Cubists were old white French dudes who painted blocky shapes in gray and brown, and there’d be a guitar in there, somewhere. They all seemed to have an African period, where they became enamored of African masks and imitated by flattening the faces in their paintings; then they moved on to something else. The impressionists used pastels, rarely vibrant colors. Didn’t the Harlem Renaissance meant jazz flowing from a briefly opened door in an underground speakeasy during Prohibition–maybe there was a gay poet in there, somewhere?

Lois Malou Jones has enlightened me.

I probably know a little more about modern art than the average person, as my mother taught classes on the subject, and our house was filled with Pollock prints (mine has O’Keeffe and Hopper). But I recently took a refresher class on modernism (OLLI is America’s best-kept secret and Jannie Dresser is the bomb-digitty of teachers). When we covered the Harlem Renaissance, I realized I knew very little about Black American modern artists and appallingly nothing about our American jewel, painter Jones.

Cultured, Educated, Ignored

Jones was born and raised in Boston; her parents were educated, and they, in turn, encouraged both her education and artistic development.
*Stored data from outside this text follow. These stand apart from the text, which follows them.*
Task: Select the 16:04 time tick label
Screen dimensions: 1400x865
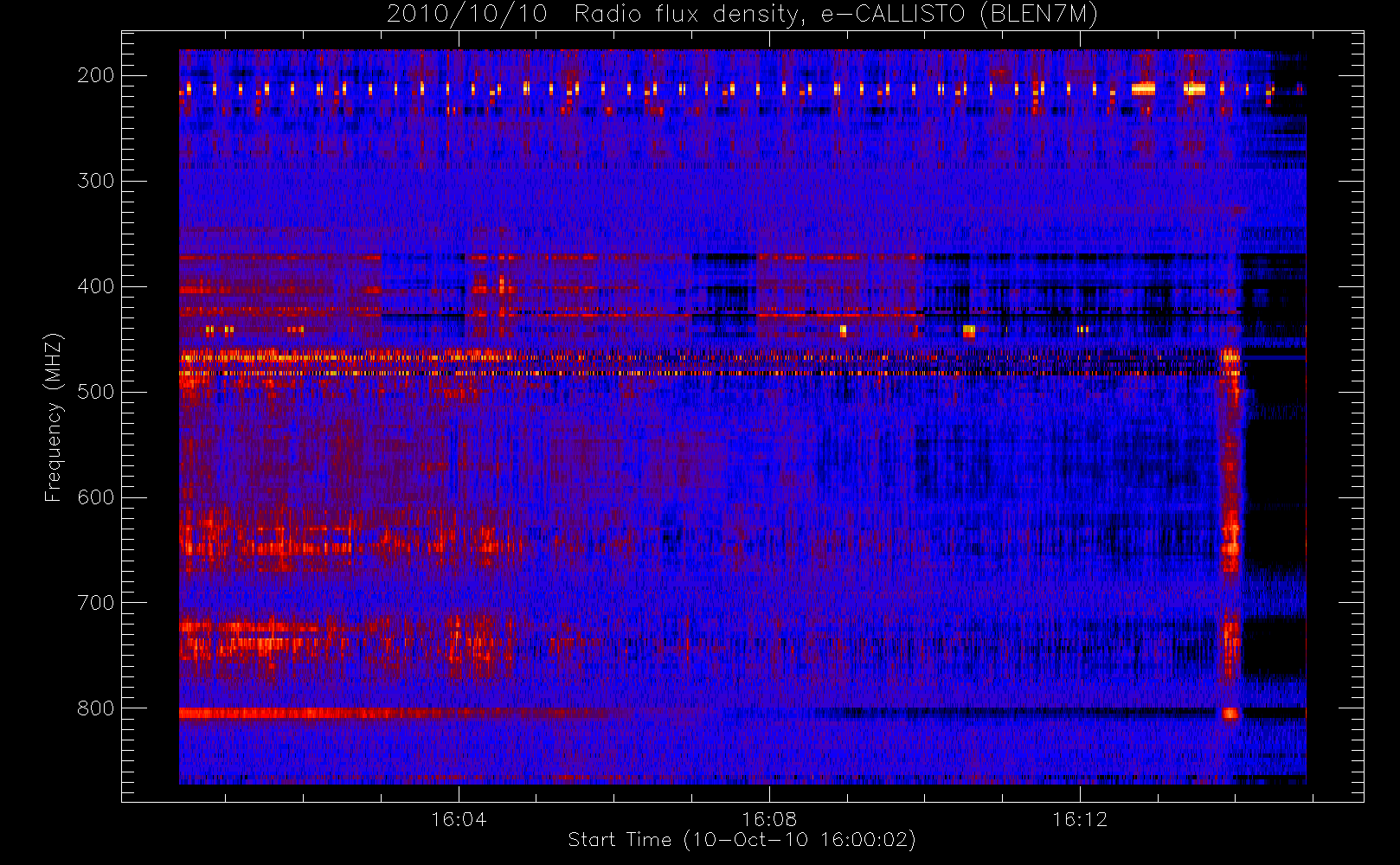Action: tap(459, 819)
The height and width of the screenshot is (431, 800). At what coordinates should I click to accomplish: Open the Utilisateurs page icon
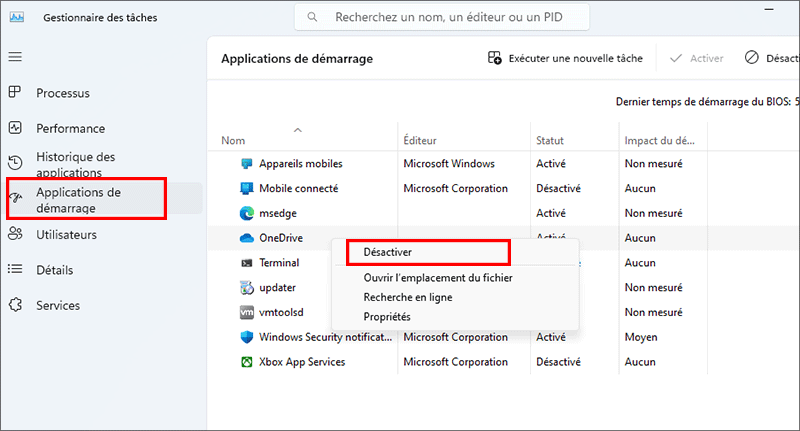coord(15,234)
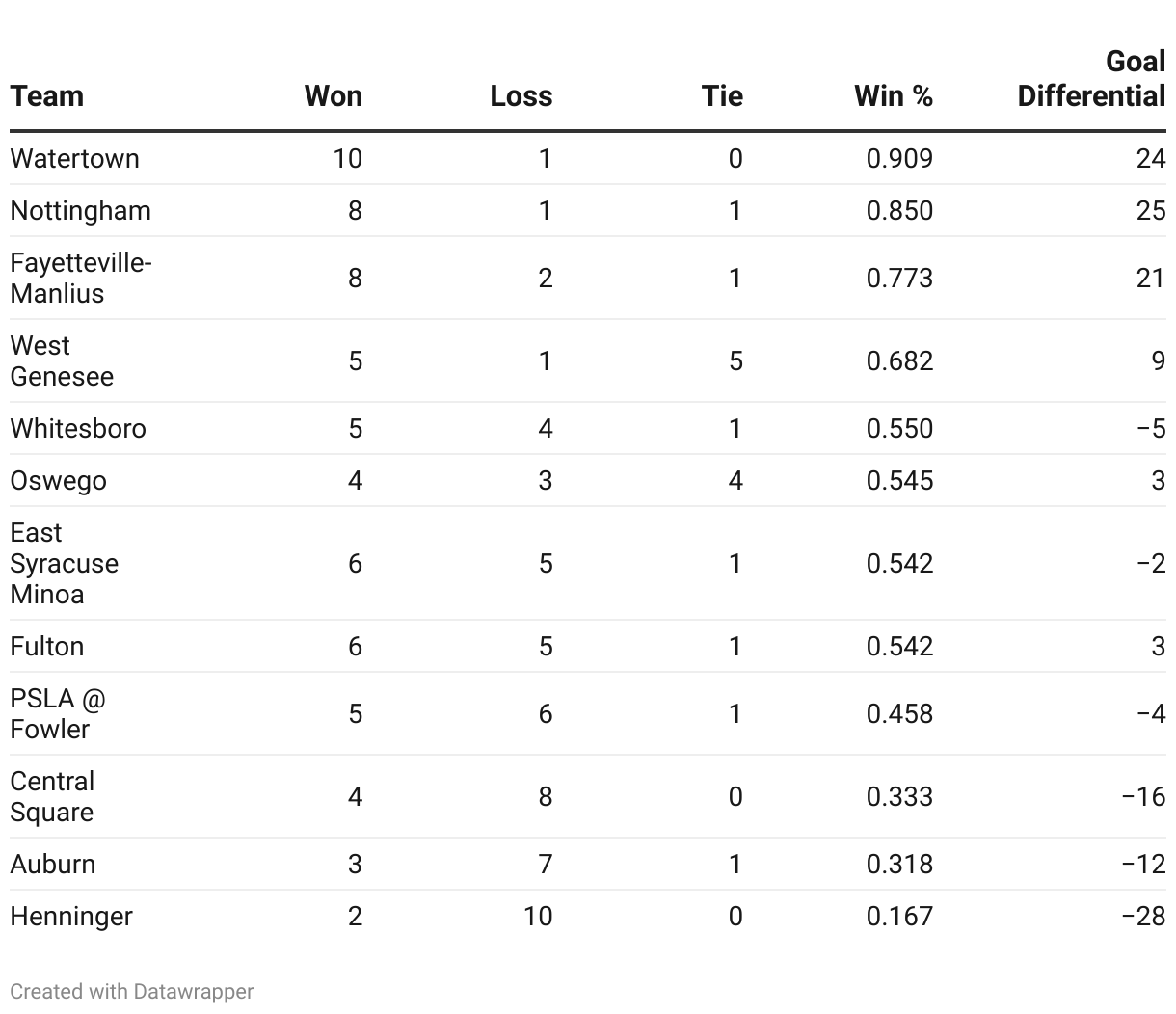The width and height of the screenshot is (1176, 1014).
Task: Click Watertown's 0.909 win percentage
Action: coord(899,158)
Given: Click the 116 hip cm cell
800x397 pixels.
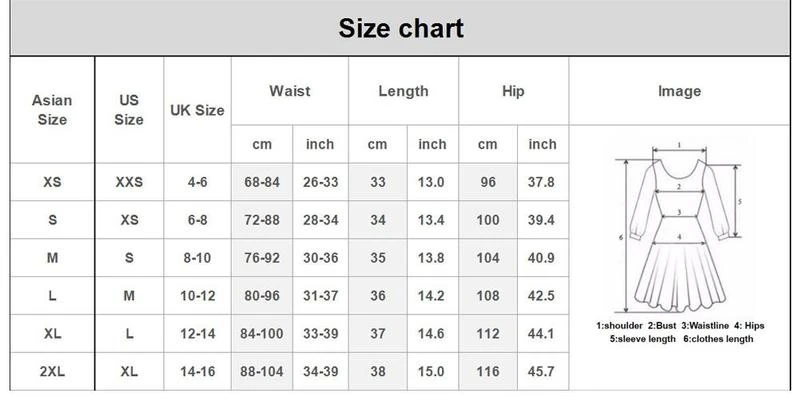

She sold her bold and beautiful designs to department stores; she had a solo exhibit in Martha’s Vineyard at the age of 17. She apprenticed with designer Grace Ripley, and eventually created costume designs for the Denishawn dance troupe (Martha Graham was one of the students). After completing her degree at the School of the Museum of Fine Arts in Boston, however… you can guess the rest. One decorator told her that a “colored girl” couldn’t possibly produce such designs.

“Symbols d’Afrique,” 1980, Lois Malou Jones.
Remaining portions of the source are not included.